The development team corrected two dozen bugs for this release. As usual, they continued to polish the site-editing experience, which should land in WordPress later this year.
One of the better improvements to the UX is with the dragging performance for the focal point picker. Users can test the Cover or Media & Text blocks to see it in action.
Spacing Options for Social Icons and Buttons
The Gutenberg development team added the justification toolbar control to the Social Icons block. This allows users to determine how they want their social links to display. The following are the current justification options:
- Justify items left
- Justify items center
- Justify items right
- Space between items
The Buttons block now has the space-between option, which gives it and Social Icons the same flexibility as the Navigation block.
The Social Icons block still has left, right, and center alignment options too. This is separate from the justification setting. In comparison, the Buttons and Navigation blocks only have wide and full alignments if the active theme supports them. However, the Social Icons block does not have those options. These blocks’ alignments should all have parity unless I am missing some crucial reason for the difference.
Reusable Blocks Updates
The development team continues to refine the reusable blocks feature. Version 10.1’s highlight is a new modal that pops up when first creating a reusable block. It has a simple title field along with buttons for canceling or saving. The cancel feature is also a new addition.
This modal clears up a problem introduced in Gutenberg 9.7. That release moved the title field for the reusable block into the sidebar panel. If users did not have that panel open, they could easily overlook it.
“Based on these changes, the UI for reusable blocks is most likely going to see some iterations in the upcoming weeks,” said Gutenberg developer Riad Benguella at the time. The team has delivered on this promise.
Gutenberg also uses this new modal as part of its template creation flow in the site editor.
The editor toolbar now displays a reusable block’s name when it is selected in the content canvas. This adds clarity and helps users better see what they are editing. Users can also update the name of a reusable block from within the editor sidebar.
One issue I still have with reusable blocks is when using wide or full-aligned elements. Once a block is saved, it displays at the regular content width, making it less of a WYSIWYG experience. There is an open ticket for this bug. However, it has seen little movement as of late.
Semantic Toolbar for Images
The Image block’s toolbar received an upgrade. Its controls are grouped, with each group separated by a border. The toolbar follows a specific order: meta, block-level, inline-level, and more options. The goal is for controls on every block to use this order, which translates to a standard UI that users can follow.
This improvement for the Image block brings enough clarity that I already want this across the board. There is an open ticket to normalize the toolbar for all blocks.

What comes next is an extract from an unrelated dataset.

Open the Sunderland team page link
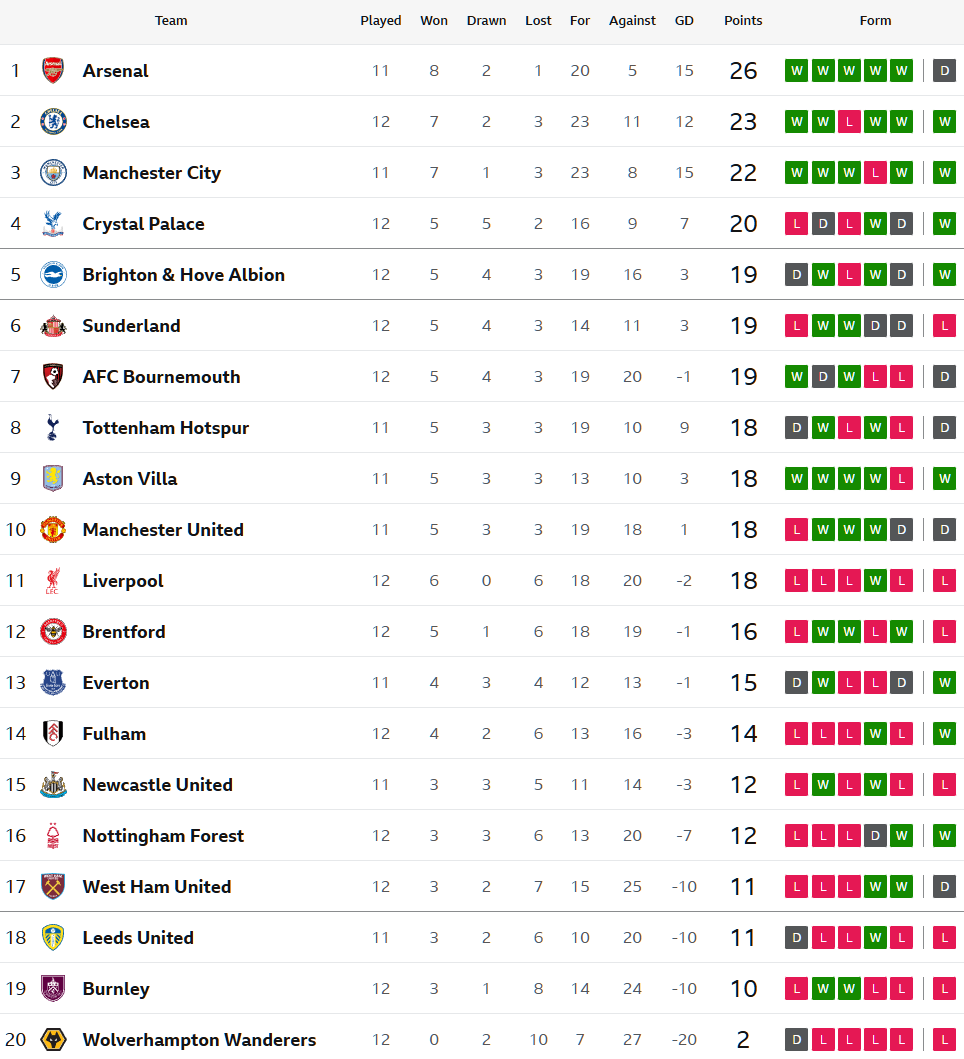Image resolution: width=964 pixels, height=1059 pixels. coord(131,325)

Categorized Template Parts
For the experimental site editor, a new patch to group template parts landed in the latest release. The UI change separates parts into four categories: headers, footers, sidebars, and general.
I could not get this feature to work. There are no clear instructions for theme authors to follow. Header templates named header-one.html
went to the general category. Template parts in sub-folders, such as header/one.html
, also failed. Even just plain header.html
did not get grouped.
While there is obviously a bug, I am excited about the prospect of categorized template parts. It is a preemptive step toward decluttering the interface.
The problem with the current approach is that it is unnecessarily limiting. It assumes that headers, footers, and sidebars are the only specific categories of template parts needed. By defining them in core, we lose all flexibility. In past themes, I have built more content-related template parts than I have for those three groups. Under this system, all of these would be tossed into a “general” category with every other template.
This is not an argument for WordPress to have a category to meet my needs. Instead, put this into the hands of theme authors to make the best decision for their theme. Create a way for end-users to categorize their custom template parts as a next step.
Sure, create some defaults like headers, footers, and sidebars. That makes sense. Just hand over some of the control.